Dataset records ->
--------
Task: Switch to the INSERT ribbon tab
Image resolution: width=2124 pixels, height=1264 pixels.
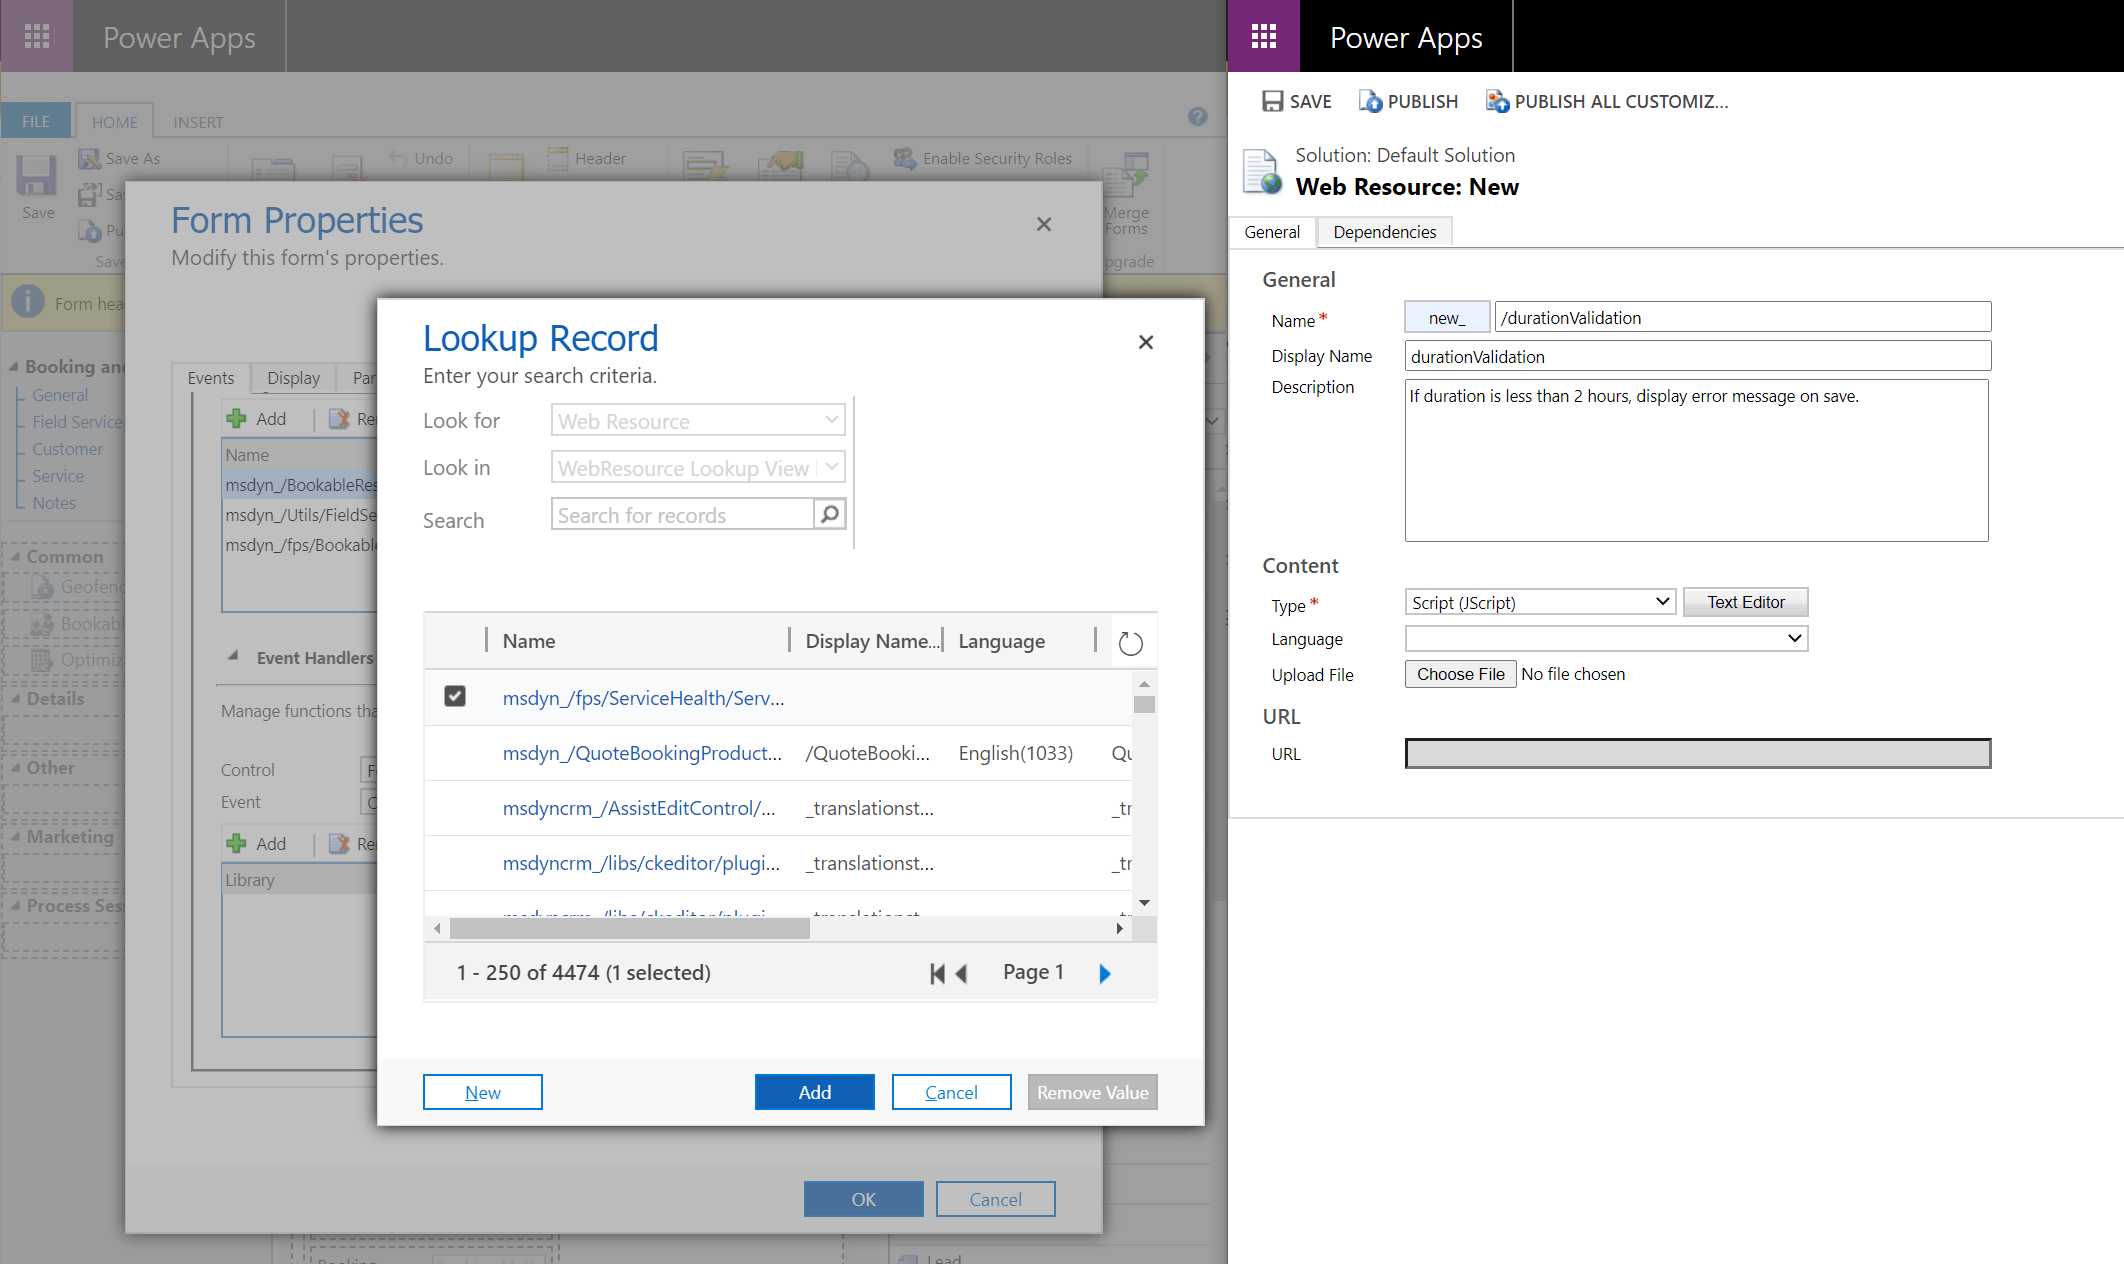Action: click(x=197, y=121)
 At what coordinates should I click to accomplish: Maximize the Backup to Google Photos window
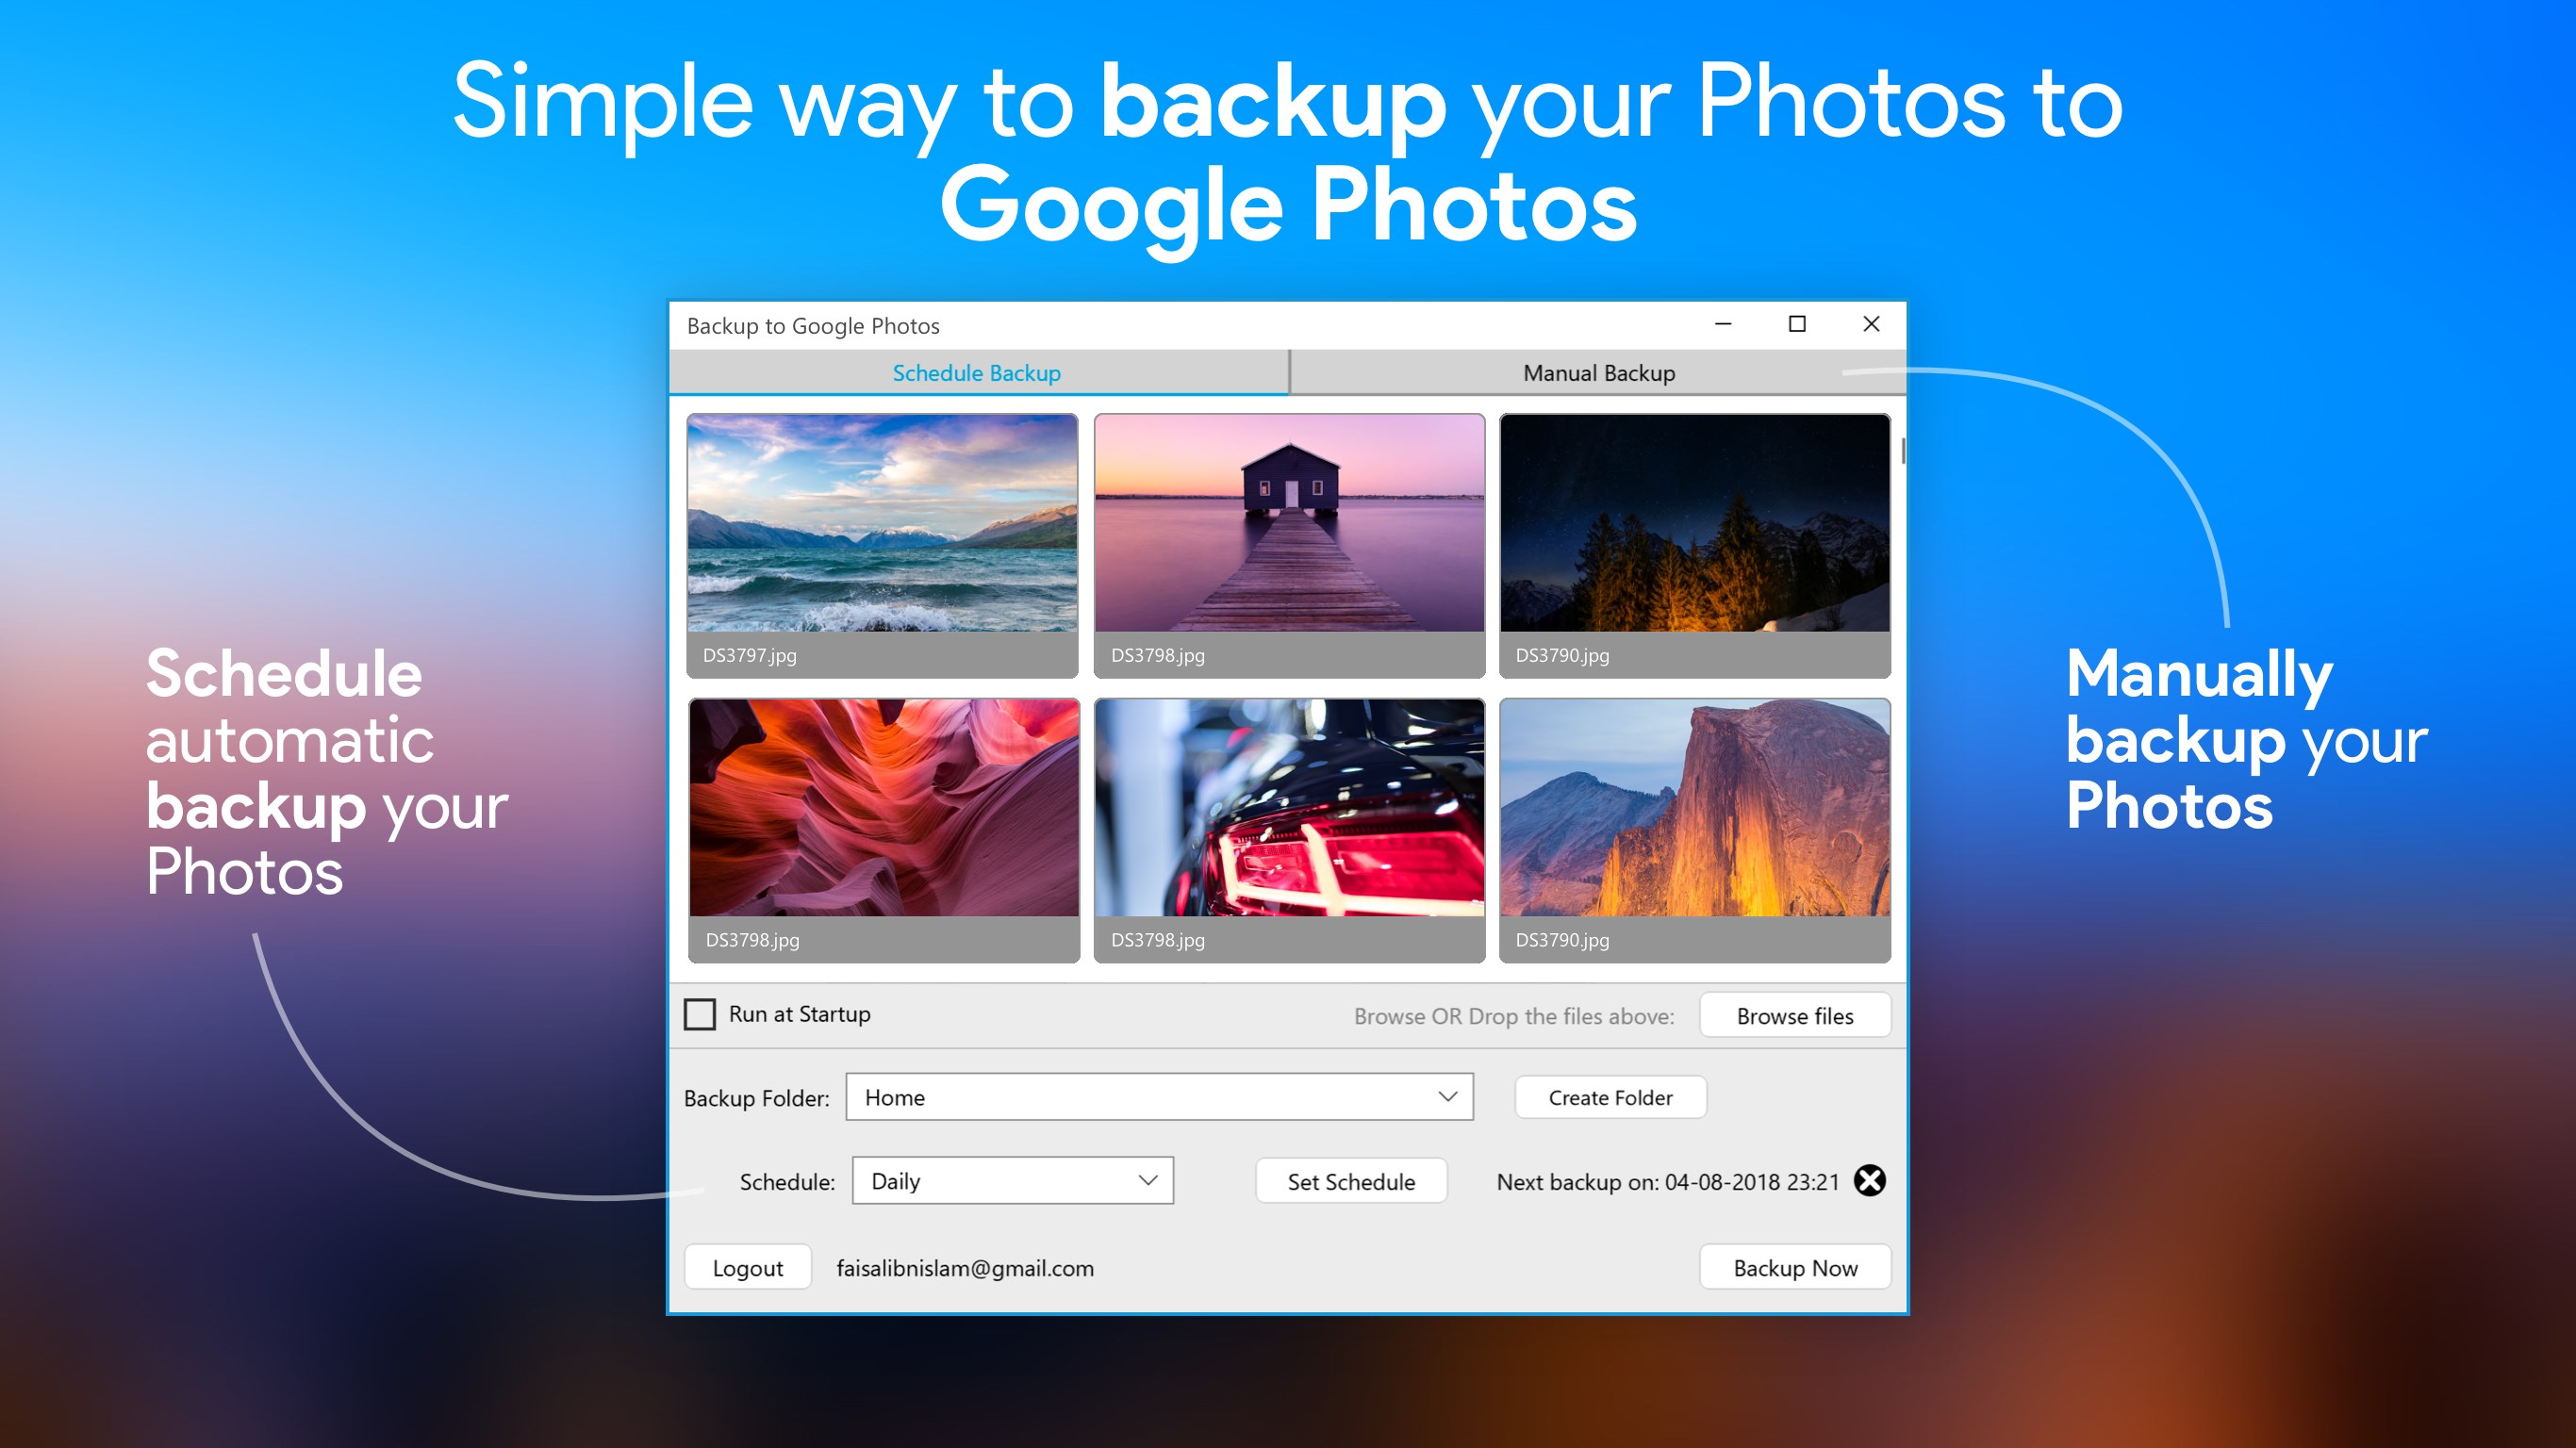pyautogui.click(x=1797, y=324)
--------
Exercise requirements -> Repeat every record above exactly, but leave out any pictures.

Answer to this exercise ->
Task: Switch to the INSERT ribbon tab
Image resolution: width=2124 pixels, height=1264 pixels.
Action: click(x=197, y=121)
 At what coordinates should I click to accomplish: Maximize the Backup to Google Photos window
pyautogui.click(x=1797, y=324)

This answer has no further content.